En 1982, Garry Kaspárov se proclamó campeón del mundo en ajedrez venciendo a Anatoli Kárpov, cuando sólo contaba con 22 años. A partir de entonces, explicó en el libro “Cómo la vida imita al ajedrez”, todos le preguntaban cuál era el secreto de su éxito.

Kaspárov señaló que su madre le enseñó a esforzarse mucho y que los movimientos que planeaba en el juego dependían de la posición en que se encontraba, después de calcular todas las variables.

Especificó que los problemas de la vida se resuelven de manera muy semejante a una partida de ajedrez, ya que en el día a día se requieren poner en práctica las mismas artes y técnicas: conocimiento, organización, estrategia, preparación y análisis de todas las variantes y soluciones posibles, así como las posibilidades de revertir el ataque del oponente para obtener ventaja y conseguir la victoria.

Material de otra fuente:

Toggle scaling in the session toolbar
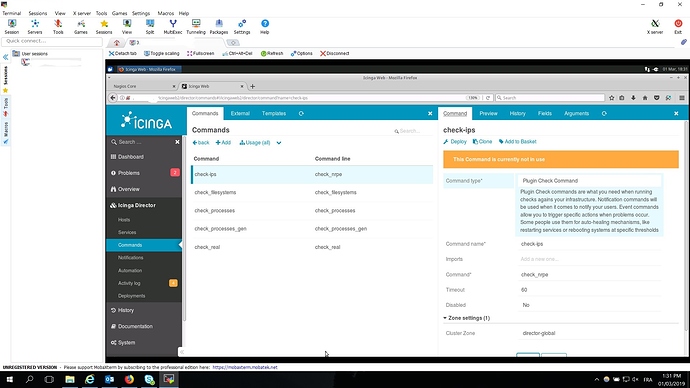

“El ajedrez es un instrumento ideal para examinar esas influencias, porque para destacar en la partida, nos vemos obligados a analizar las decisiones que tomamos y cómo hemos llegado a esas decisiones”, precisó.

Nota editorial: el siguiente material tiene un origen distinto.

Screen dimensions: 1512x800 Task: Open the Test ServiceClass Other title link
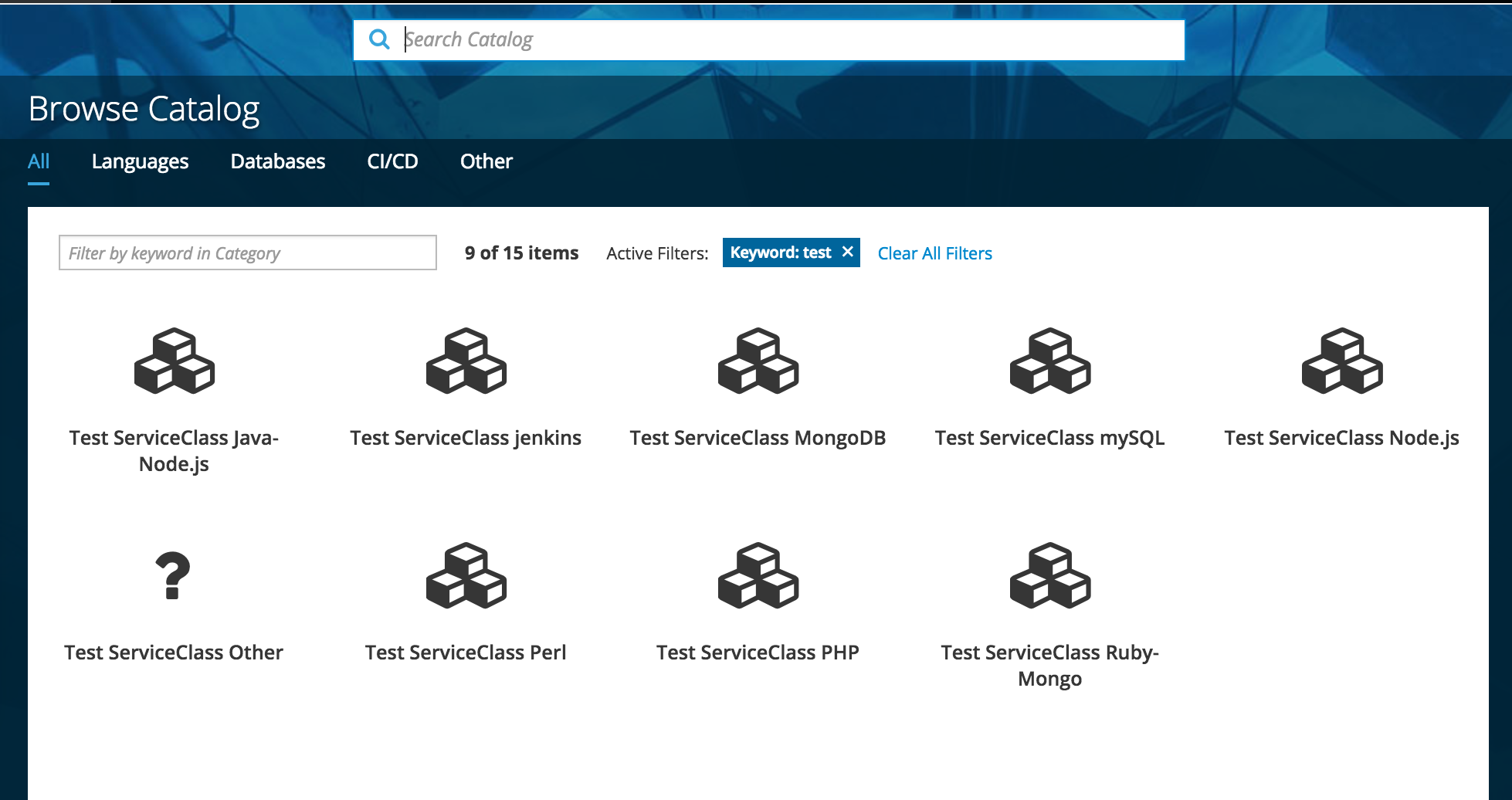174,653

El rabino Lawrence Krushner comparó la vida con un rompecabezas: “Yo creo que cada vida es como las piezas de un rompecabezas. Para algunos hay más piezas; para otros, el rompecabezas es más difícil de armar, y otros parecen haber nacido con el rompecabezas casi ensamblado”.

Resaltó que ninguna persona cuenta con todas las piezas. Incluso, tenemos algunas de los rompecabezas de otras personas, de ahí que debamos colaborar y compartirlas mutuamente.

“Cuando muestras tu pieza, que para ti no tiene valor, para alguien más, lo sepas o no, y lo sepan los demás o no, tú eres un mensajero de lo más alto”, especificó.

¿Cómo juego el ajedrez de mi vida? ¿Comparto las piezas del rompecabezas?